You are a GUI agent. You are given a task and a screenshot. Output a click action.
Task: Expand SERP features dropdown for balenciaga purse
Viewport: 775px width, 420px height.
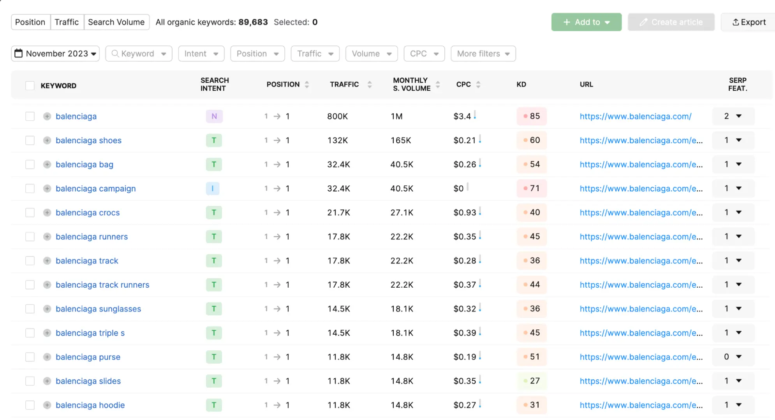[733, 357]
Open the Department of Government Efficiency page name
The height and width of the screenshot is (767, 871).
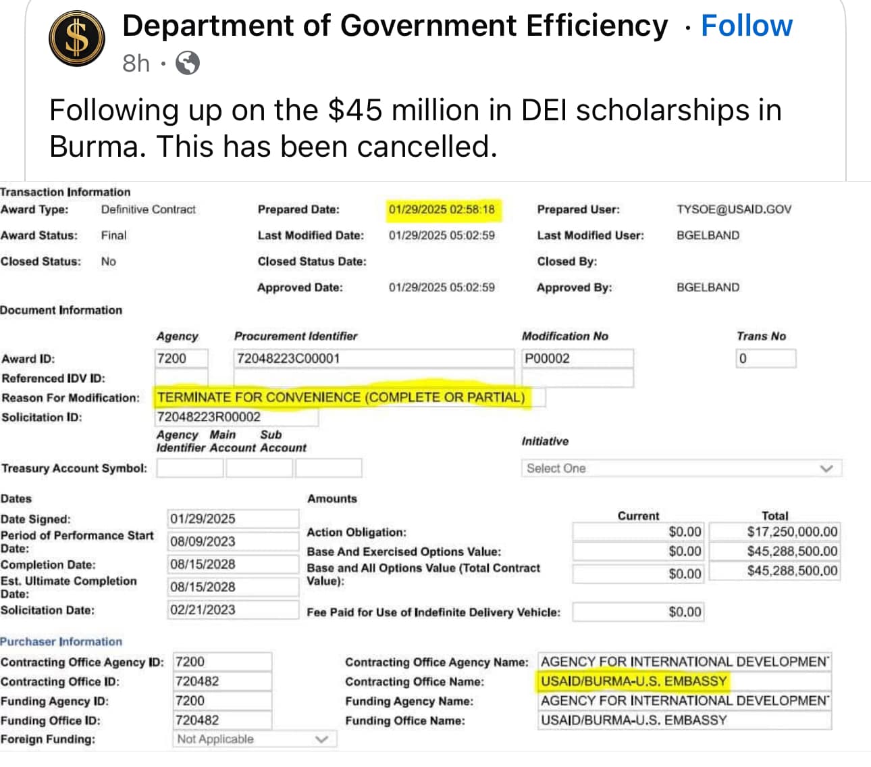click(395, 26)
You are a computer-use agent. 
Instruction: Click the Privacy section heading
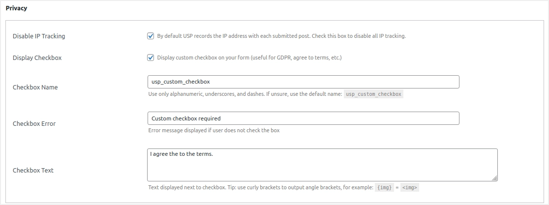pos(16,8)
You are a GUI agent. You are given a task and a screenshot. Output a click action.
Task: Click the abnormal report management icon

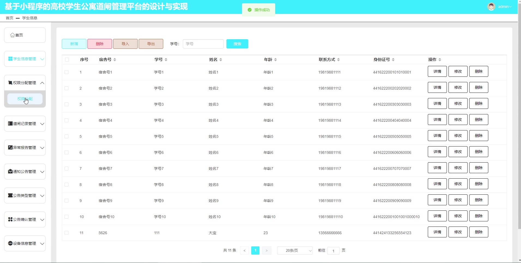10,148
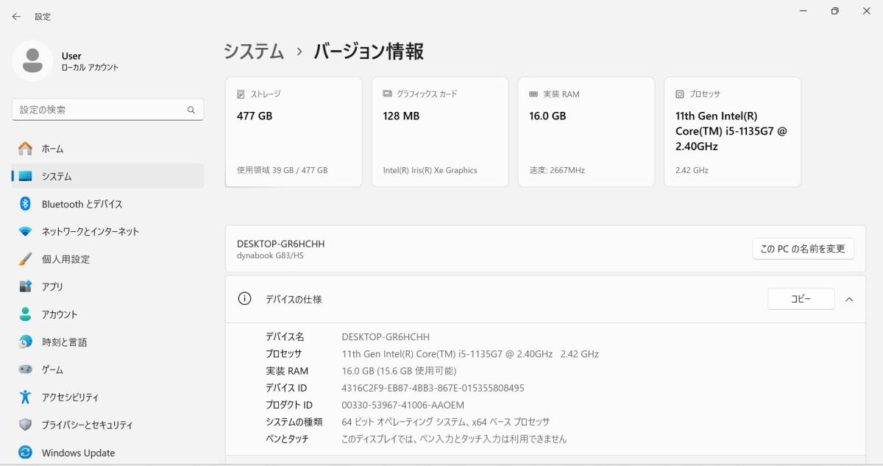Copy device specs with the コピー button

[801, 299]
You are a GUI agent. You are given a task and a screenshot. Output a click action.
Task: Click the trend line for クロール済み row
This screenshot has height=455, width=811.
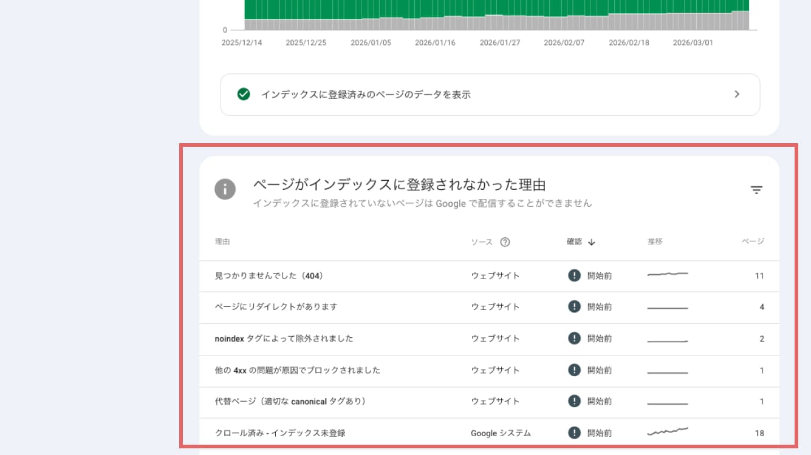[x=667, y=431]

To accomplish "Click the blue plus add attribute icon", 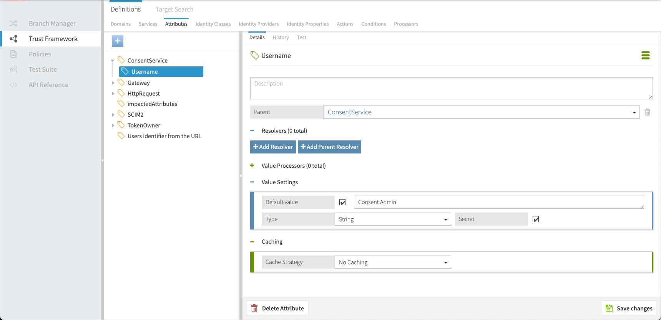I will pos(118,41).
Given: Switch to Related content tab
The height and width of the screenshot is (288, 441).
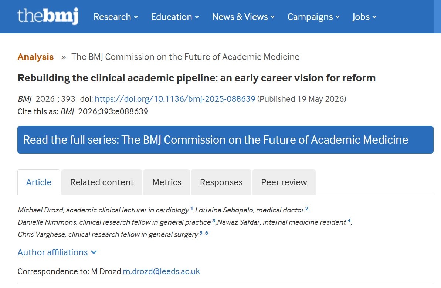Looking at the screenshot, I should point(102,182).
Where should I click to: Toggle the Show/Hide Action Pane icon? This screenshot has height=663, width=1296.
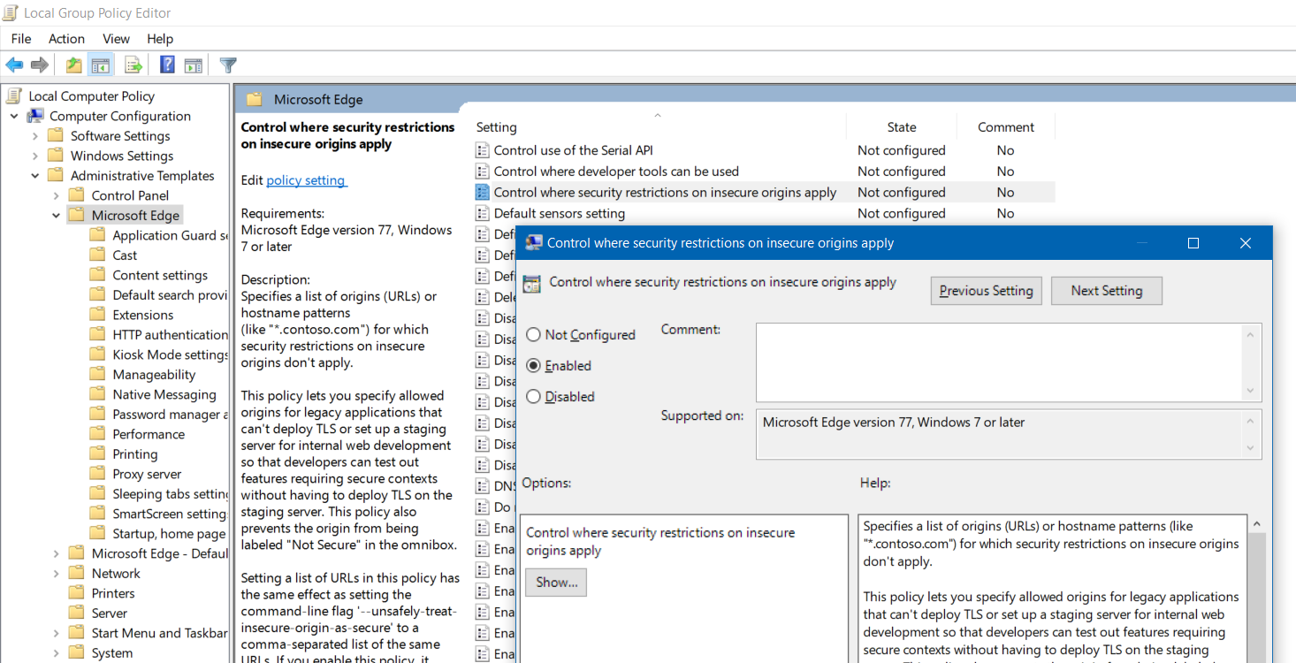tap(194, 64)
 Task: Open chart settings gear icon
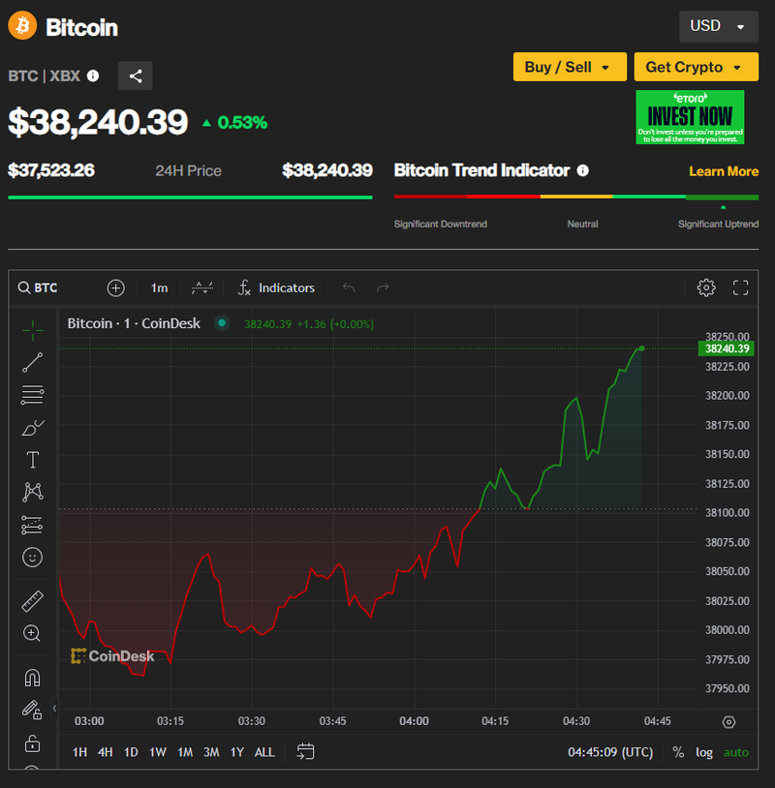coord(706,288)
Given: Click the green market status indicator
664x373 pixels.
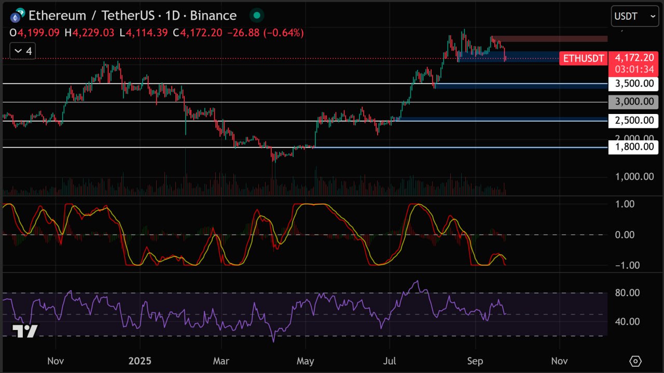Looking at the screenshot, I should 256,16.
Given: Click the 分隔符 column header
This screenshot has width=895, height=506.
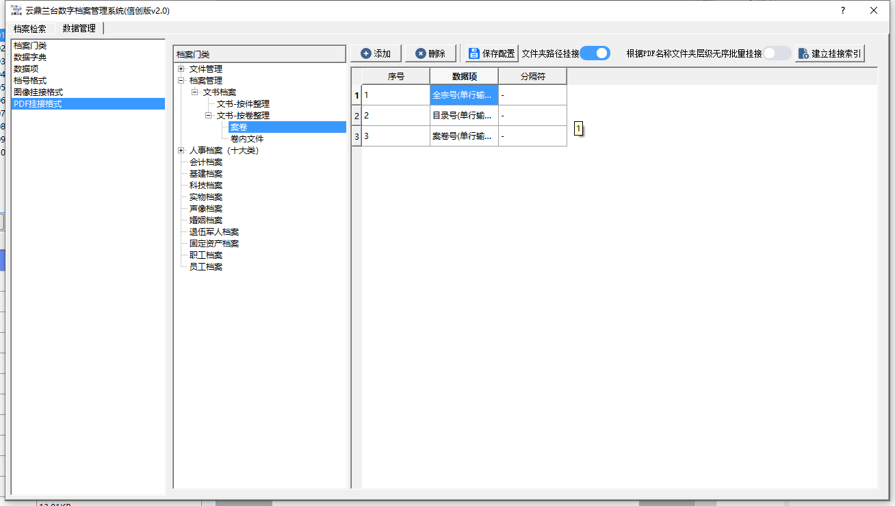Looking at the screenshot, I should click(x=532, y=77).
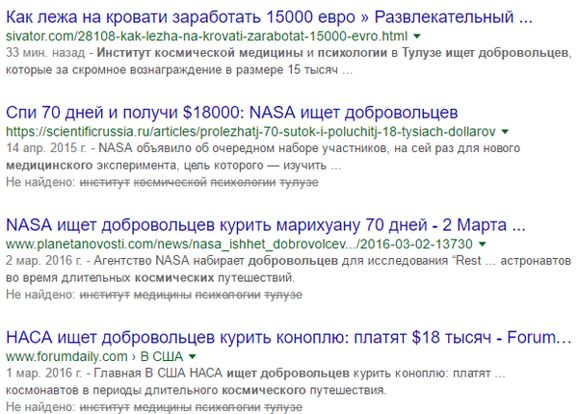The image size is (578, 414).
Task: Expand the dropdown arrow next to planetanovosti.com URL
Action: point(483,244)
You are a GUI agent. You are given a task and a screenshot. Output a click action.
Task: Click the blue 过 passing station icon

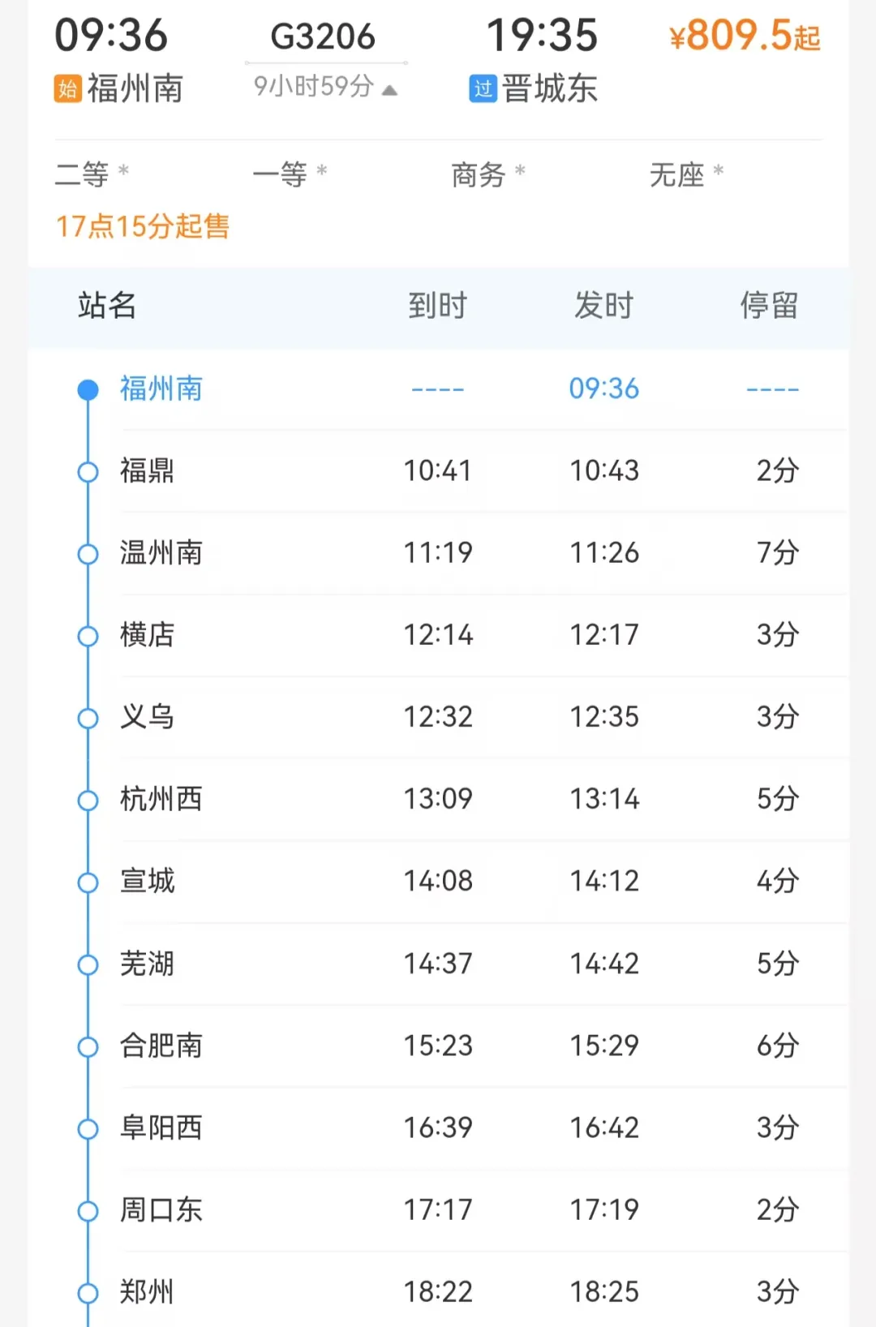[x=483, y=88]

• _What to work on_
Once you find the line with "Where should I", restate it and every later line of the data word for word, excluding the pictures.

• _Answer space_
Where should I click to: Toggle the Show/Hide Action Pane icon? This screenshot has height=663, width=1296.
tap(194, 64)
 Task: Open chart settings gear icon
coord(706,288)
Given: Click the green market status indicator
664x373 pixels.
Looking at the screenshot, I should 256,16.
Given: Click the 分隔符 column header
This screenshot has width=895, height=506.
Looking at the screenshot, I should click(x=532, y=77).
The image size is (578, 414).
Task: Expand the dropdown arrow next to planetanovosti.com URL
Action: point(483,244)
You are a GUI agent. You are given a task and a screenshot. Output a click action.
Task: Click the blue 过 passing station icon

[x=483, y=88]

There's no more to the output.